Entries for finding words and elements
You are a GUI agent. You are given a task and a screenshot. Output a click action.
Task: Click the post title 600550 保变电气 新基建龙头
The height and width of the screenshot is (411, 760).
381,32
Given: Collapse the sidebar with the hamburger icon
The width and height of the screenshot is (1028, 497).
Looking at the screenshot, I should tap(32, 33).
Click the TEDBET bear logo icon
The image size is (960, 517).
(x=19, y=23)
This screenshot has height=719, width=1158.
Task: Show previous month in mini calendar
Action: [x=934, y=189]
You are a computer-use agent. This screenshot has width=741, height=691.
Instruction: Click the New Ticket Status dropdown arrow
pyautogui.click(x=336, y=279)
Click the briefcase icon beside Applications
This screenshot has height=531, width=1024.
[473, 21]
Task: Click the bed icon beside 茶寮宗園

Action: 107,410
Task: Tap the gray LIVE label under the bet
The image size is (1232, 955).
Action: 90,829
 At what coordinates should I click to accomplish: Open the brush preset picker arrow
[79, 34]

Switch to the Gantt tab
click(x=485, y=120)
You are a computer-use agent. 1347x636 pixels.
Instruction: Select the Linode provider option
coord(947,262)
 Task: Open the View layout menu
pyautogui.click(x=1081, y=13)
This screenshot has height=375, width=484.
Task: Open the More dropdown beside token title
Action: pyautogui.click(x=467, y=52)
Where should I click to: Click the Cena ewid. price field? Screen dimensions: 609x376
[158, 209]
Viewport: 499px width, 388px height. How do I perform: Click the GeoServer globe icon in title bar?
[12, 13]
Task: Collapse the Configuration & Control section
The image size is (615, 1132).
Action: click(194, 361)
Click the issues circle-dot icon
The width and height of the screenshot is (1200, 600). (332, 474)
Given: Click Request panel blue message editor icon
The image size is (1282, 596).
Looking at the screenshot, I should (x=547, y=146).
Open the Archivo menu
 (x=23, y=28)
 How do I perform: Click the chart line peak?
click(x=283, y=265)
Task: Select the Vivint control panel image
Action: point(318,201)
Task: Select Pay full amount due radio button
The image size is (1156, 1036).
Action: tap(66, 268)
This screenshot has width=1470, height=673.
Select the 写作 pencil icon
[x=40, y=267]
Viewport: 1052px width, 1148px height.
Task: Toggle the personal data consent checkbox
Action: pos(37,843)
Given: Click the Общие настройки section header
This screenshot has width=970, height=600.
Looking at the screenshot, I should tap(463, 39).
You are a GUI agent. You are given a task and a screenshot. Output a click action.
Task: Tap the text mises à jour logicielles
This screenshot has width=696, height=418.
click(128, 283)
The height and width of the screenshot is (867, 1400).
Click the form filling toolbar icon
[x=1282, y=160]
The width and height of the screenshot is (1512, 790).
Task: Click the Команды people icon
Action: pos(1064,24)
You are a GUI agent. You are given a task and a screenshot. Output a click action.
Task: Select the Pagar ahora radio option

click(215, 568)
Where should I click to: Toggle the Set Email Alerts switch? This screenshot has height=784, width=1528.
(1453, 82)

=== WORK TO BE COMPLETED ===
Pull out every one of the entries above and reproduce each line exactly, changing nothing.

=== ANSWER TO THIS EXERCISE ===
You are a GUI agent. You are given a task and a screenshot. Output a click action.
Task: Click the post title 600550 保变电气 新基建龙头
The height and width of the screenshot is (411, 760).
381,32
Given: Collapse the sidebar with the hamburger icon
The width and height of the screenshot is (1028, 497).
Looking at the screenshot, I should tap(32, 33).
Click the TEDBET bear logo icon
The image size is (960, 517).
(x=19, y=23)
This screenshot has height=719, width=1158.
Task: Show previous month in mini calendar
Action: [x=934, y=189]
You are a computer-use agent. This screenshot has width=741, height=691.
Instruction: Click the New Ticket Status dropdown arrow
pyautogui.click(x=336, y=279)
Click the briefcase icon beside Applications
This screenshot has height=531, width=1024.
[473, 21]
Task: Click the bed icon beside 茶寮宗園

Action: 107,410
Task: Tap the gray LIVE label under the bet
The image size is (1232, 955).
Action: 90,829
 At what coordinates should I click to accomplish: Open the brush preset picker arrow
[79, 34]

Switch to the Gantt tab
click(x=485, y=120)
You are a computer-use agent. 1347x636 pixels.
Instruction: Select the Linode provider option
coord(947,262)
 Task: Open the View layout menu
pyautogui.click(x=1081, y=13)
This screenshot has height=375, width=484.
Task: Open the More dropdown beside token title
Action: pyautogui.click(x=467, y=52)
Where should I click to: Click the Cena ewid. price field? Screen dimensions: 609x376
[158, 209]
Viewport: 499px width, 388px height. How do I perform: Click the GeoServer globe icon in title bar?
[12, 13]
Task: Collapse the Configuration & Control section
The image size is (615, 1132).
Action: click(194, 361)
Click the issues circle-dot icon
The width and height of the screenshot is (1200, 600). (332, 474)
Given: Click Request panel blue message editor icon
The image size is (1282, 596).
Looking at the screenshot, I should (x=547, y=146).
Open the Archivo menu
 (x=23, y=28)
 How do I perform: Click the chart line peak?
click(x=283, y=265)
Task: Select the Vivint control panel image
Action: point(318,201)
Task: Select Pay full amount due radio button
The image size is (1156, 1036).
Action: tap(66, 268)
This screenshot has width=1470, height=673.
Select the 写作 pencil icon
[x=40, y=267]
Viewport: 1052px width, 1148px height.
Task: Toggle the personal data consent checkbox
Action: pos(37,843)
Given: Click the Общие настройки section header
This screenshot has width=970, height=600.
Looking at the screenshot, I should tap(463, 39).
You are a GUI agent. You are given a task and a screenshot. Output a click action.
Task: Tap the text mises à jour logicielles
This screenshot has width=696, height=418.
click(128, 283)
The height and width of the screenshot is (867, 1400).
Click the form filling toolbar icon
[x=1282, y=160]
The width and height of the screenshot is (1512, 790).
Task: Click the Команды people icon
Action: pos(1064,24)
You are a GUI agent. You are given a task and a screenshot. Output a click action.
Task: Select the Pagar ahora radio option

click(215, 568)
Where should I click to: Toggle the Set Email Alerts switch? This screenshot has height=784, width=1528.
(1453, 82)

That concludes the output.